Thursday, May 3, 2007

Why Get Rich When You Can Be Wealthy?

Getting rich is the main goal for a lot of people. That is unfortunate however, because there is something so much greater than simply the accumulation of money. Now don’t get me wrong – I am not saying people shouldn’t have large sums of money. In fact, I believe greatly in the power of money for good when in the hands of the right people. I think money is simply a tool that people can use to do great things – or bad things.

What is unfortunate is that so many people give up so much else in life in order to get those large sums of money. First of all, let me explain my quote about rich fools. Just turn on the TV or read a popular magazine and you will find lots of rich fools. You will see people with tons of money but who have no happiness, have drug problems and who leave behind them a string of broken relationships. These people are rich, not wealthy.

Rich people are people with lots of money. Wealthy people are people who are rich in life. This would include financial stability and freedom, but goes deeper into spiritual health, emotional and relational health, and of course physical health.

I think getting rich is easy. It is simply a discipline that anyone can do if they so choose. There are many examples of people who have made very little money who have left vast fortunes. Spend less than you earn, save more than you spend. Put what you spend into an interest bearing investment. Do this over a long period of time and you will get rich.

Wealthy? That is something altogether different. I have found that in most cases you must give up some wealth to get the riches. I know many rich people and very few of them are people who I would call wealthy. Most of them sacrificed their families, their health or their relationships as they pursued the accumulation of riches. The fact is that it takes time to make money. And every moment of time you spend in the pursuit of money is a moment of time taken from something else that would make you wealthy in life.

So let me ask you: Are you on the fast track toward riches? Or are you on the long-track toward true wealth?

Are you being wise with your finances so as to secure long-term financial stability and independence? I hope so, because that is certainly a part of being wealthy.

Are you investing in those closest to you? I hope so! The fact is that when you lay on your deathbed, it won’t matter how much money you have. The grim reaper doesn’t need any more money and so he can’t be bought with yours! The only thing that will matter are those faces that surround you, the looks of love they give you, and the memories you have of good times spent with them.

Are you taking good care of yourself physically? I hope so because if you don’t, you won’t get the mileage out of it that you were intended too! Physical health is part of being wealthy!

Are you taking care of your spiritual life? I hope so because I don’t think there are any more important questions we can answer than those who’s answers will play themselves out for eternity. In my mind, spiritual questions make all the others seem like child’s play.
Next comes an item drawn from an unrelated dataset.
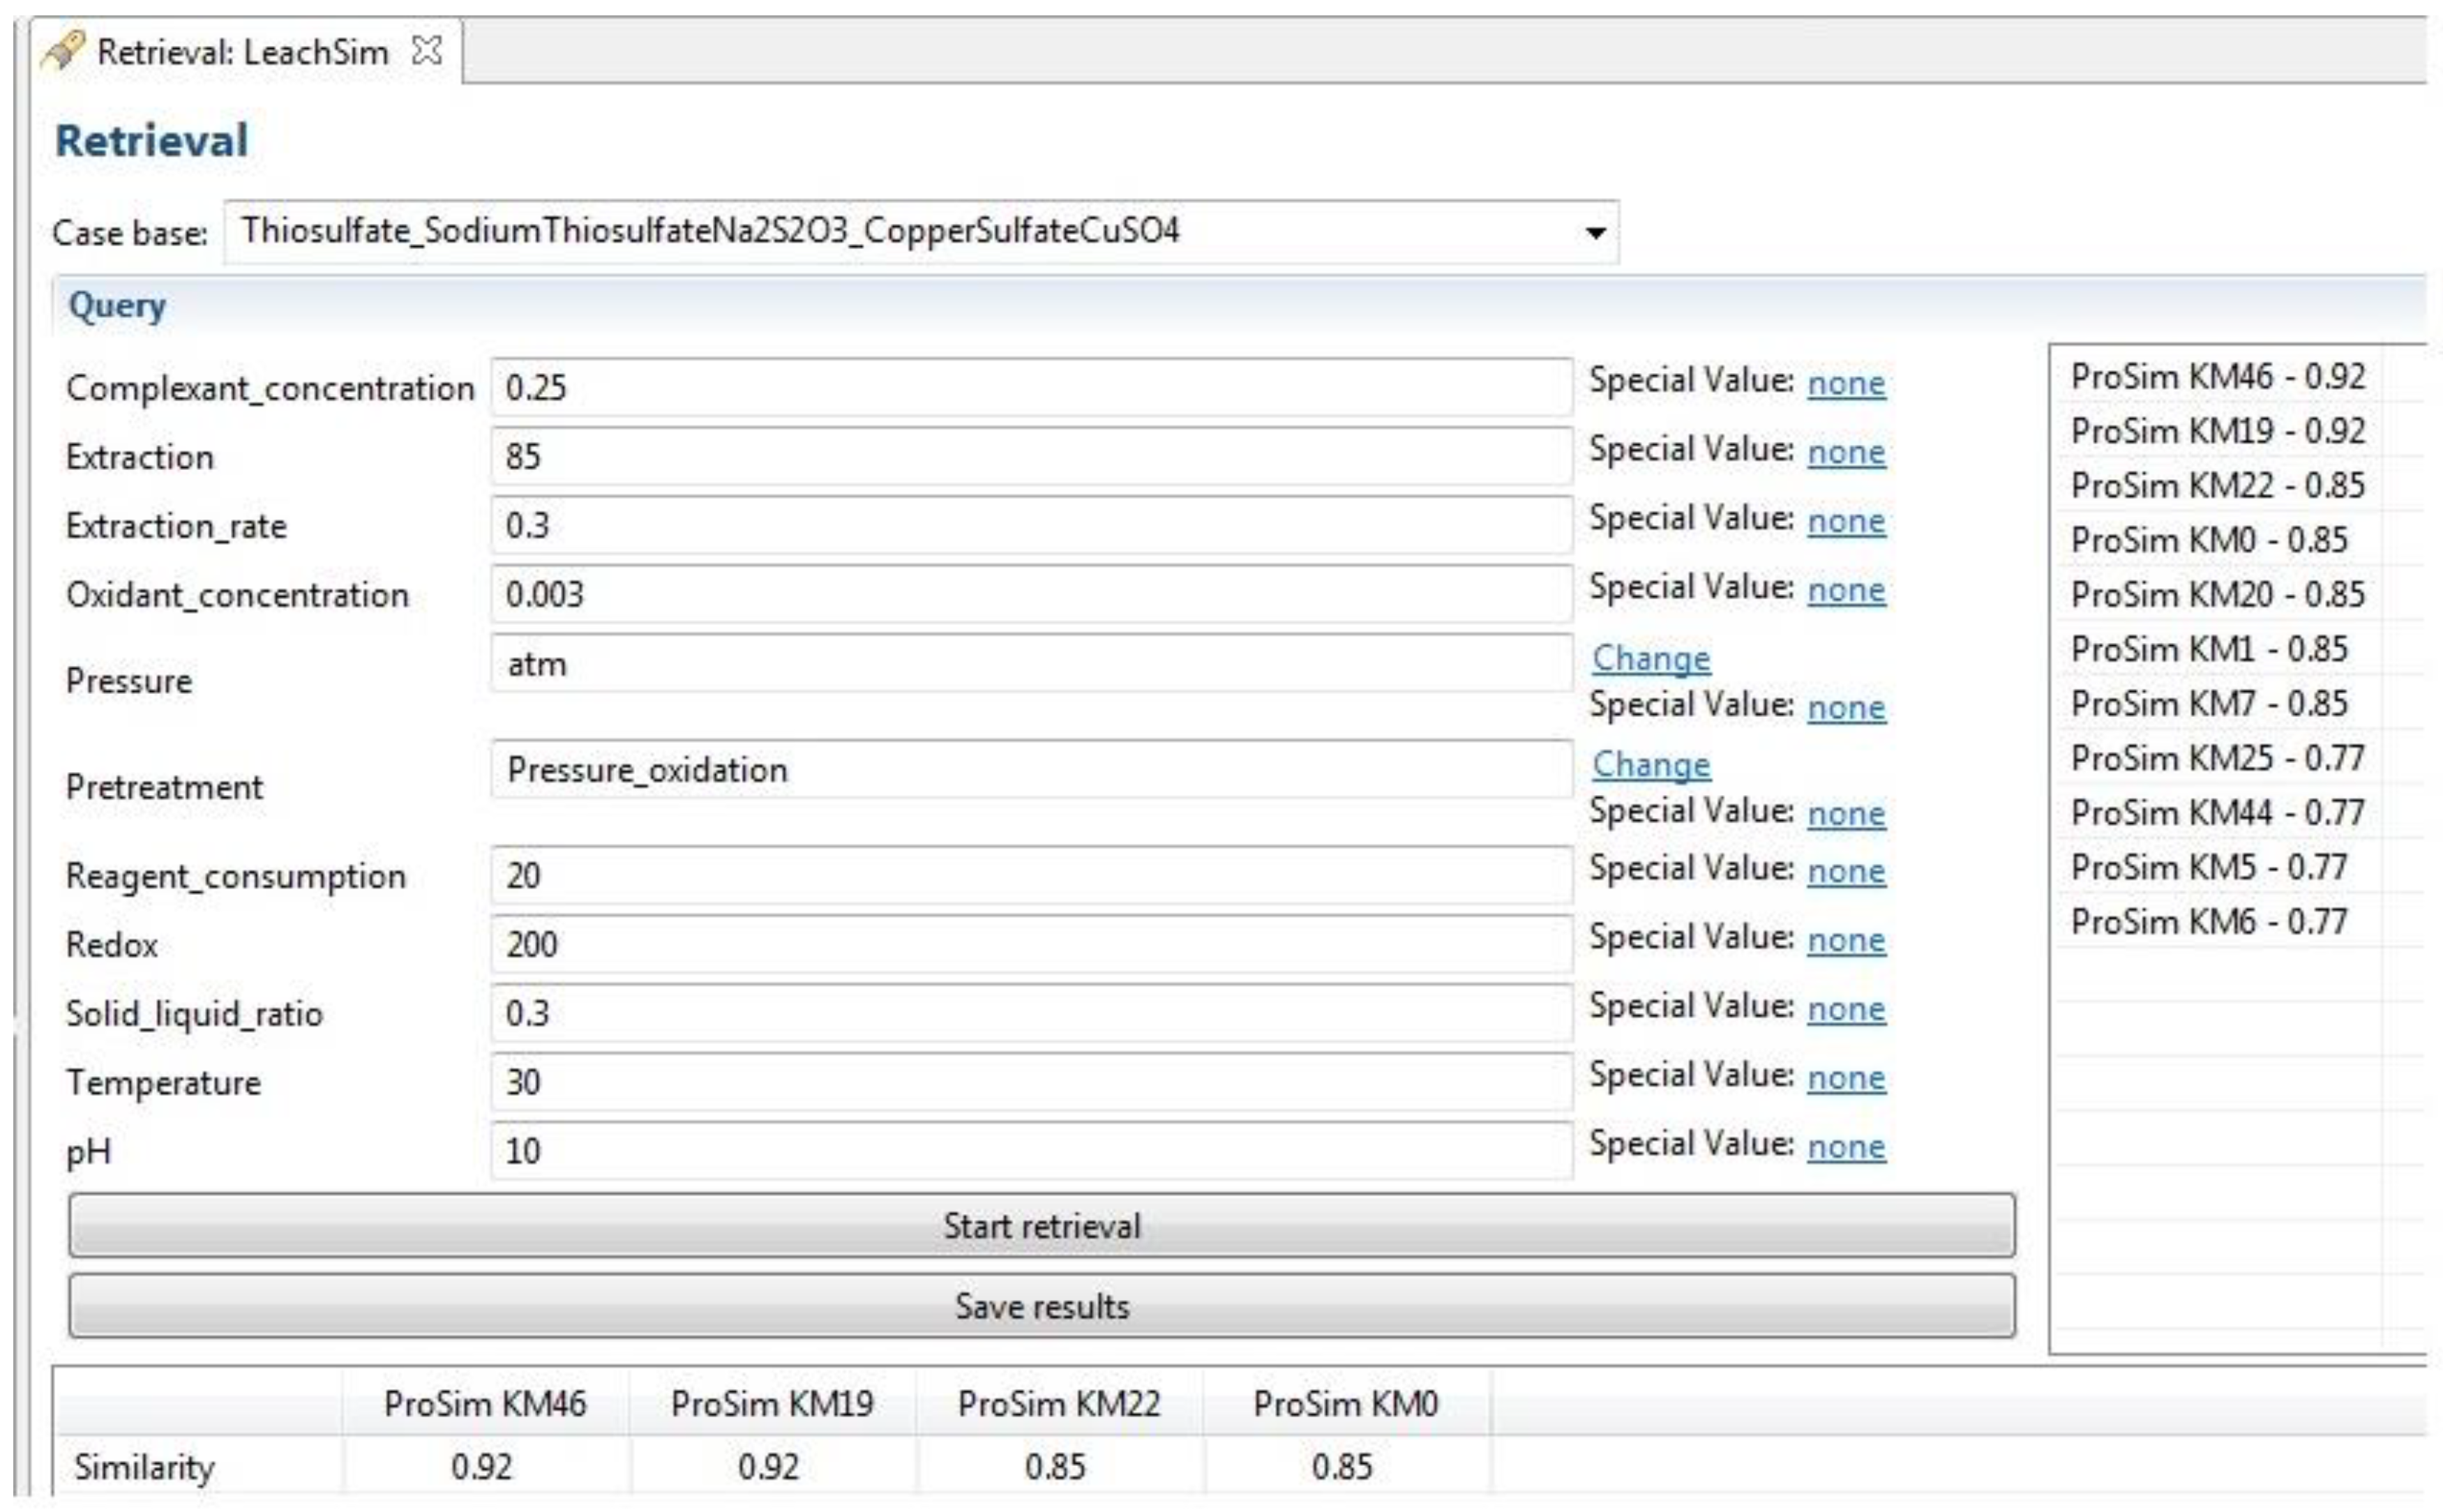Select ProSim KM6 - 0.77 list entry

(x=2208, y=921)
Are you taking good care of yourself emotionally? I hope so because it is your internal state that will give you the energy you are looking for to live long and the peace to enjoy that life of yours.
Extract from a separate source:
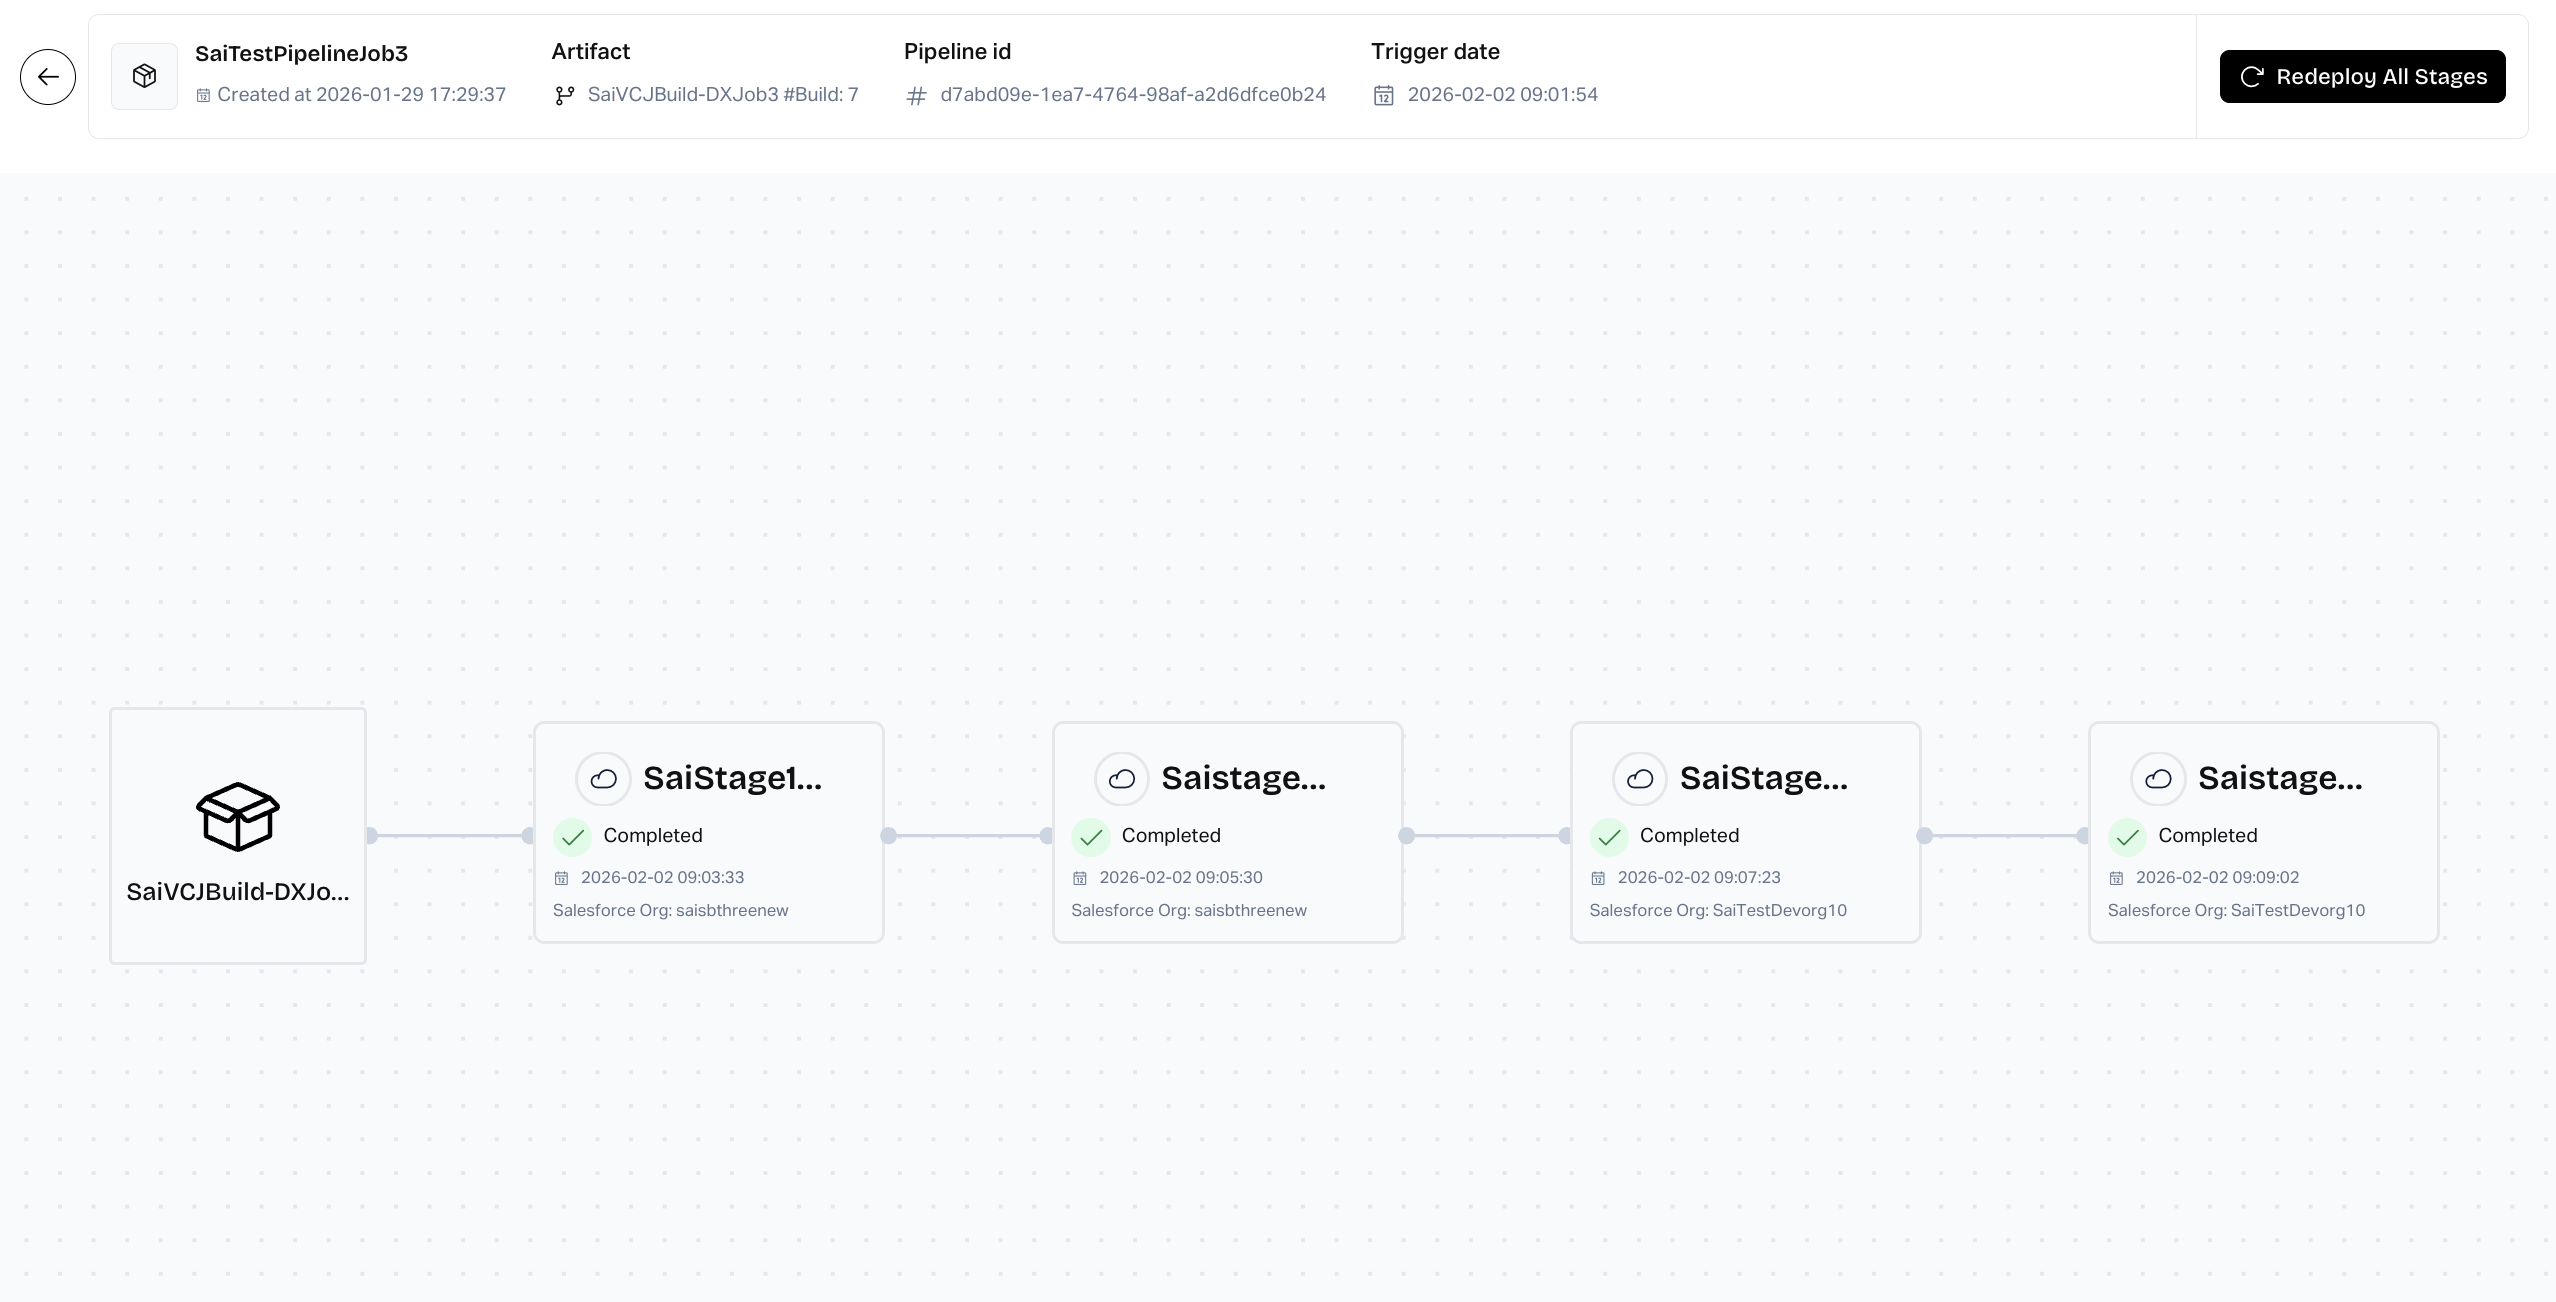Click green checkmark on SaiStage1 stage
Image resolution: width=2556 pixels, height=1302 pixels.
573,836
All in all, I have decided that I don’t want to stoop to being rich. That is too low of a goal for me. I want to be wealthy – financially yes, but not to the exclusion of my body, soul and spirit. Not to the exclusion of deep and meaningful relationships with my friends and family. How about you? Will you be rich or wealthy?

By - Chris Widener
Motivational Speaker & Author
Chris Widener is a popular American motivational speaker, author, and owner of two very popular motivational websites online (Made for Success & Extraodinary Leaders).